### THE TASK
Exactly the lines from the line with "Task: Open the More about HDR link" through the final line of the records below, both ends included, are to be set down. Do not include pictures.
== AVAILABLE RECORDS
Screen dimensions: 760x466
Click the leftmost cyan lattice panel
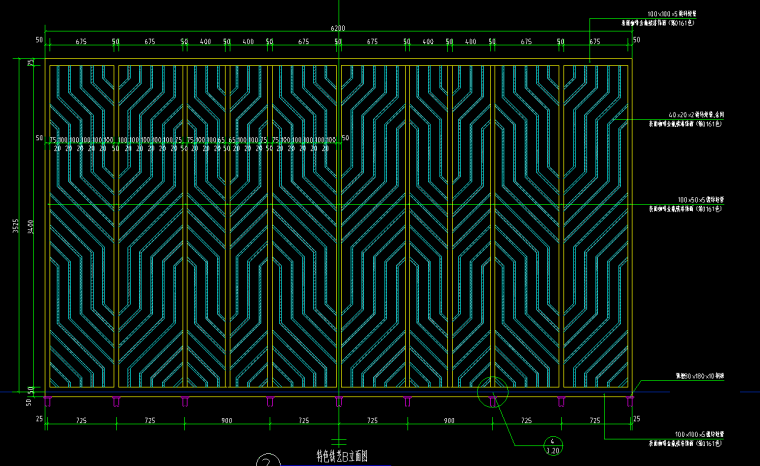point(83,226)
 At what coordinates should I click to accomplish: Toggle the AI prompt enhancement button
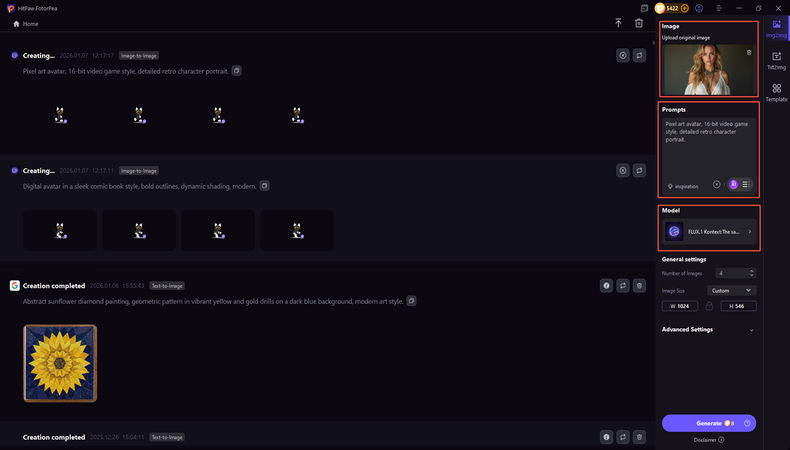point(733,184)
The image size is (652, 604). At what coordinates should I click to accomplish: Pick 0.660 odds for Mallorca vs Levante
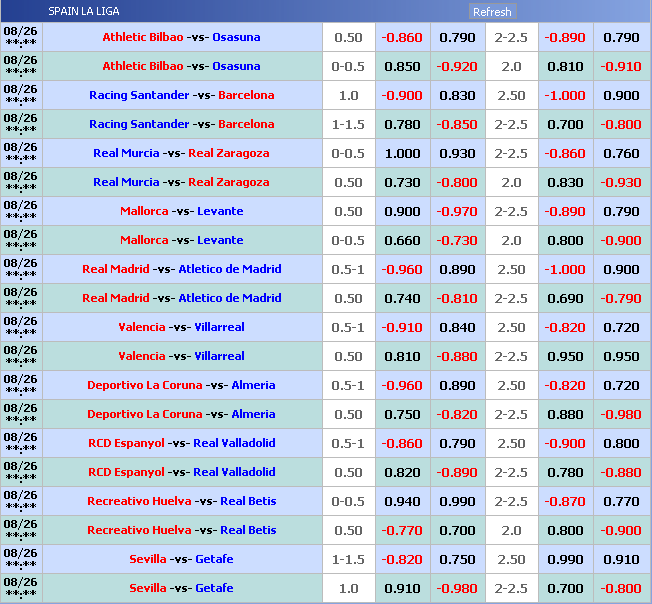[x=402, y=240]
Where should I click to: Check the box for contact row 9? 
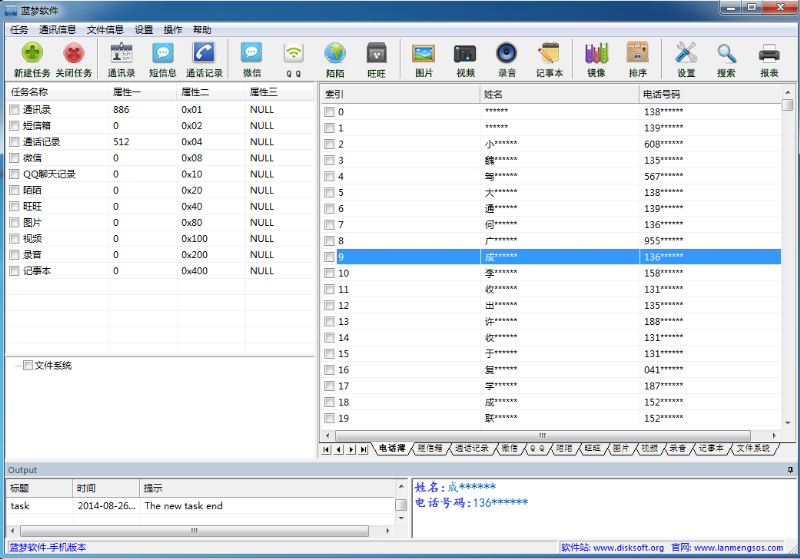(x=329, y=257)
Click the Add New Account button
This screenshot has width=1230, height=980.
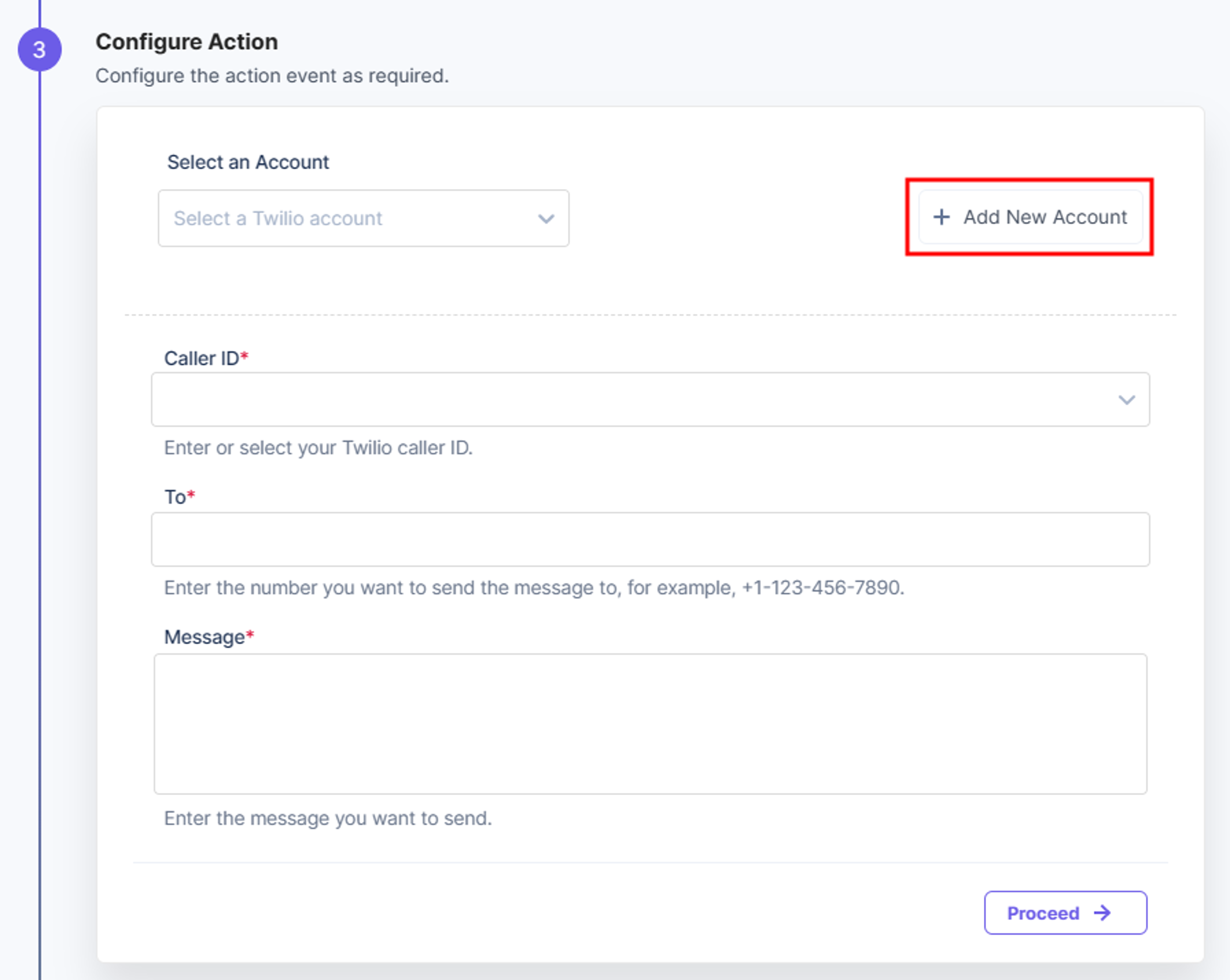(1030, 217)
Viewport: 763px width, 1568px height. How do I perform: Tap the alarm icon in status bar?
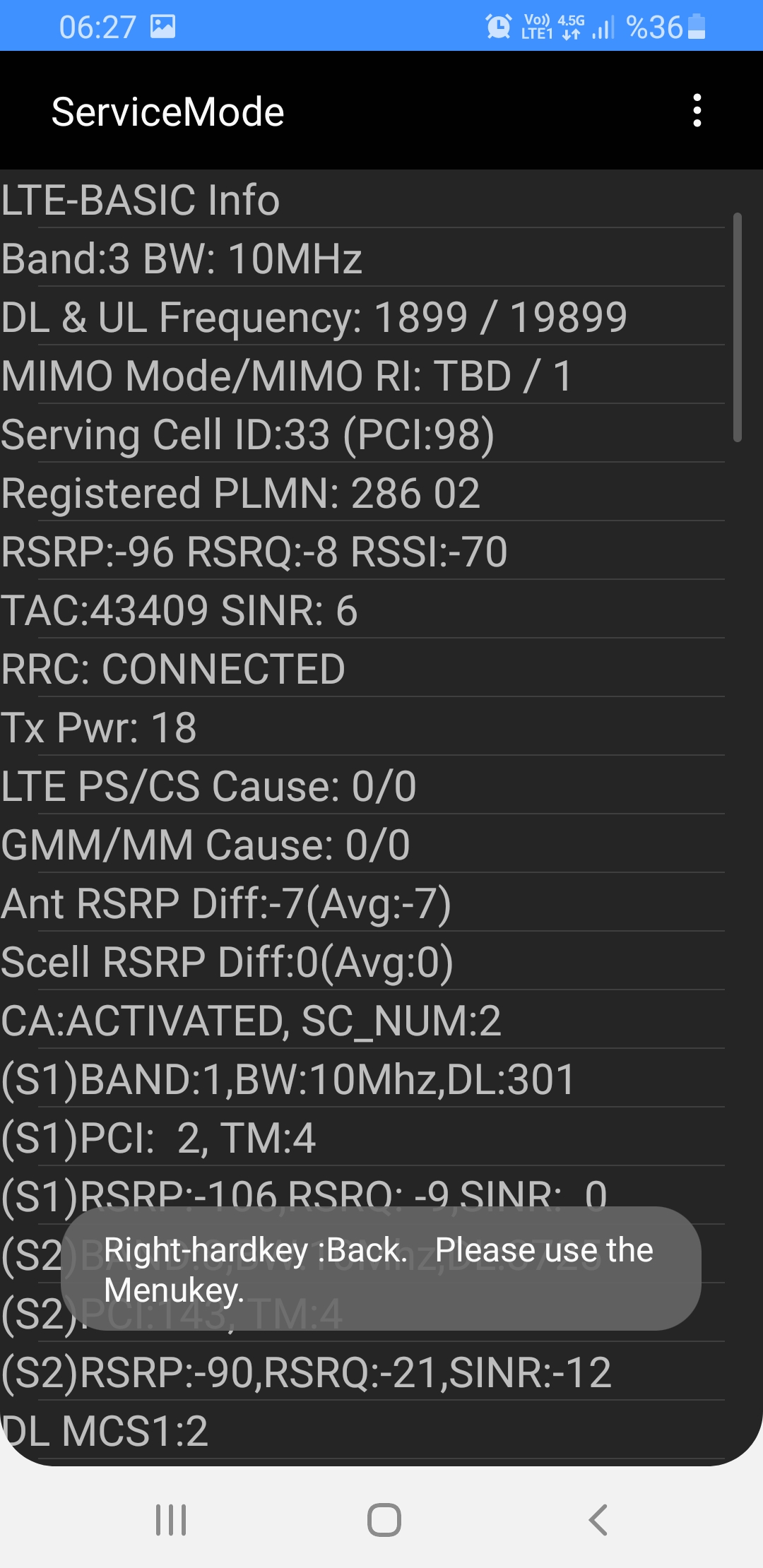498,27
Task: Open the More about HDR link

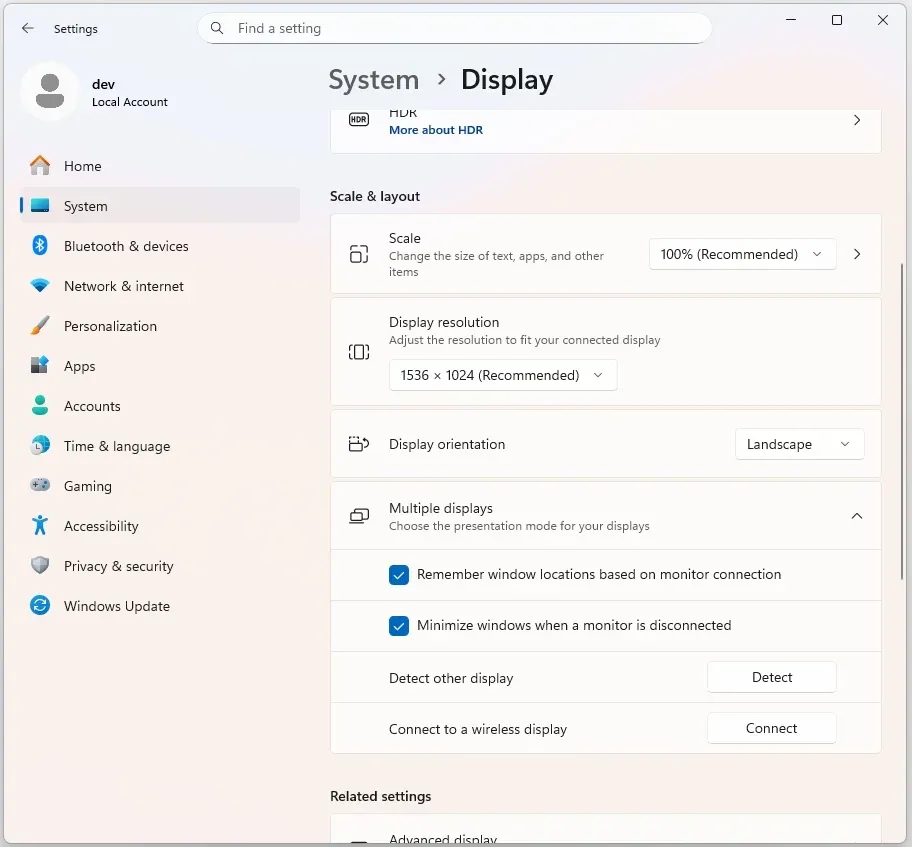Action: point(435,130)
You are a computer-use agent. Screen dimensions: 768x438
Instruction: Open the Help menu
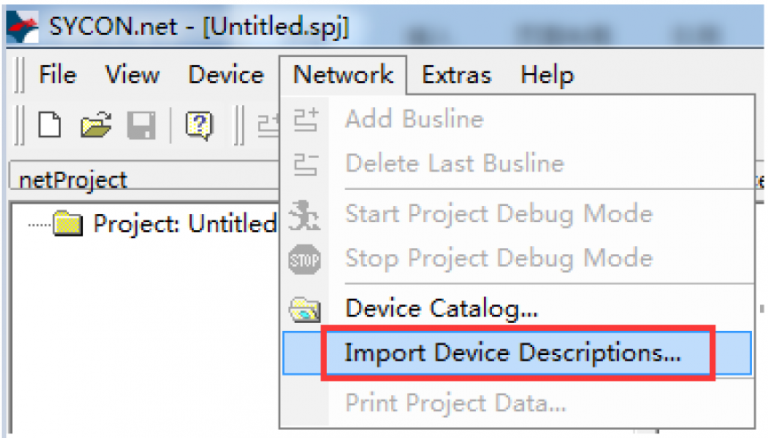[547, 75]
====
### SOLUTION FOR THIS PROBLEM
Task: Open the More about HDR link

Action: point(435,130)
You are a computer-use agent. Screen dimensions: 768x438
Instruction: Open the Help menu
[547, 75]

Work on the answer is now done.